While preferred embodiments of the present invention have been shown and described herein, it will be obvious to those skilled in the art that such embodiments are provided by way of example only. It is not intended that the invention be limited by the specific examples provided within the specification. While the invention has been described with reference to the aforementioned specification, the descriptions and illustrations of the embodiments herein are not meant to be construed in a limiting sense. Numerous variations, changes, and substitutions will now occur to those skilled in the art without departing from the invention. Furthermore, it shall be understood that all aspects of the invention are not limited to the specific depictions, configurations or relative proportions set forth herein which depend upon a variety of conditions and variables. It should be understood that various alternatives to the embodiments of the invention described herein may be employed in practicing the invention. It is therefore contemplated that the invention shall also cover any such alternatives, modifications, variations or equivalents. It is intended that the following claims define the scope of the invention and that methods and structures within the scope of these claims and their equivalents be covered thereby.

Claims
  • 1. An engineered nuclease system comprising: (a) an endonuclease comprising an HEPN domain, wherein said endonuclease is derived from an uncultivated microorganism; and(b) an engineered guide ribonucleic acid structure configured to form a complex with said endonuclease comprising: (i) a ribonucleic acid sequence configured to hybridize to a target ribonucleic acid sequence; and(ii) a ribonucleic acid sequence configured to bind to said endonuclease.
  • 2. The engineered nuclease system of claim 1, wherein said endonuclease comprises a sequence having at least 75% sequence identity to any one of SEQ ID NOs: 1-15 and 62-84, or a variant thereof.
  • 3. The engineered nuclease system of claim 1, wherein said endonuclease is not a Cas9 endonuclease, a Cas14 endonuclease, a Cas12a endonuclease, a Cas12b endonuclease, a Cas12c endonuclease, a Cas12d endonuclease, a Cas12e endonuclease, a Cas13a endonuclease, a Cas13b endonuclease, a Cas13c endonuclease, or a Cas13d endonuclease.

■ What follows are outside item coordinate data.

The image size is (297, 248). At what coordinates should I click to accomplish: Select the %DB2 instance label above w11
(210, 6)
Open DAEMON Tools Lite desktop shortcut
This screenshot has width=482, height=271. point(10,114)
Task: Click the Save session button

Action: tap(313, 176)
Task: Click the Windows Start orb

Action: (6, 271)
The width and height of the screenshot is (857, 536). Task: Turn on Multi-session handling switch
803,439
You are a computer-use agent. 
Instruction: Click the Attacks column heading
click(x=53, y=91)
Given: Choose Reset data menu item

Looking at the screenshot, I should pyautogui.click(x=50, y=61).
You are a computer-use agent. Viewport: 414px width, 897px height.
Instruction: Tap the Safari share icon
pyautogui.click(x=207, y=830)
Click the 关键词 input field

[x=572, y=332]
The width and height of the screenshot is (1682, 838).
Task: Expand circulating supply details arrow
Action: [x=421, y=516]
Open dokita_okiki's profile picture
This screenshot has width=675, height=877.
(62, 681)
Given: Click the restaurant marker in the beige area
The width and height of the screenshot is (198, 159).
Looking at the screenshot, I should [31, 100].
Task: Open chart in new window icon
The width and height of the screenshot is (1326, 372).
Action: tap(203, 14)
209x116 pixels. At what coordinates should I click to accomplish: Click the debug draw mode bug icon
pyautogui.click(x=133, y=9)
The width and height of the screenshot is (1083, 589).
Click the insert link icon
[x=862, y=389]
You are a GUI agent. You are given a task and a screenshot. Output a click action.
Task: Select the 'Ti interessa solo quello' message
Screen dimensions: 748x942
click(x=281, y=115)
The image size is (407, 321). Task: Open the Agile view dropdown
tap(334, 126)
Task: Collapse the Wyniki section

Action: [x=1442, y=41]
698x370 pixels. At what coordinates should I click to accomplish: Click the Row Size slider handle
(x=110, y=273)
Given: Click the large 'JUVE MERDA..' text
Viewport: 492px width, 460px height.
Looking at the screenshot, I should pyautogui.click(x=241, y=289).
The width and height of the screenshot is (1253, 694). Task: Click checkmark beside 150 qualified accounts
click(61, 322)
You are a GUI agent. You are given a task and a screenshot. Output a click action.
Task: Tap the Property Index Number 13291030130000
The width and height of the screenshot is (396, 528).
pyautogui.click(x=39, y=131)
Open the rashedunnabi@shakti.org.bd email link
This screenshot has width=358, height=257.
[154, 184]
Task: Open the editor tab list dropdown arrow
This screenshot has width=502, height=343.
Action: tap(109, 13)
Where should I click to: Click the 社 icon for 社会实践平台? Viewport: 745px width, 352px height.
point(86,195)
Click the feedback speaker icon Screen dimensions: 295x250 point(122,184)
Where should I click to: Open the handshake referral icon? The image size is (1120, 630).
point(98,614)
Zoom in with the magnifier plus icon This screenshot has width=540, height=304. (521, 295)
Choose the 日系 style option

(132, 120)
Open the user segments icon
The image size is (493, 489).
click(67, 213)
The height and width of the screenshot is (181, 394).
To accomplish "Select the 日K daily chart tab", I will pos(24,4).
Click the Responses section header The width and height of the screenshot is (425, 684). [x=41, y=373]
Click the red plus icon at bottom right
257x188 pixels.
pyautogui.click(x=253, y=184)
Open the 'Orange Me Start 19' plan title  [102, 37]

  • 4. The engineered nuclease system of claim 1, wherein said endonuclease has less than 80% sequence identity to a Cas13b endonuclease.
  • 5. The engineered nuclease system of claim 1, wherein said endonuclease comprises a sequence having at least about 75% sequence identity to any one of SEQ ID NOs: 1, 4, 5, 6, 7, 8, 10, 11, 12, 13, or 15, or a variant thereof.
  • 6. The engineered nuclease system of claim 1, wherein said engineered guide ribonucleic acid structure comprises a repeat having a least 30 continuous nucleotides having at least about 80% sequence identity to any one of SEQ ID NOs: 21, 26, 30, 35, 41, 46, 50, 54, 60, 122, 123, 124, or 125.
  • 7. The engineered nuclease system of claim 1, wherein said ribonucleic acid sequence configured to hybridize to said target ribonucleic acid sequence comprises at least about 18 to about 26 nucleotides.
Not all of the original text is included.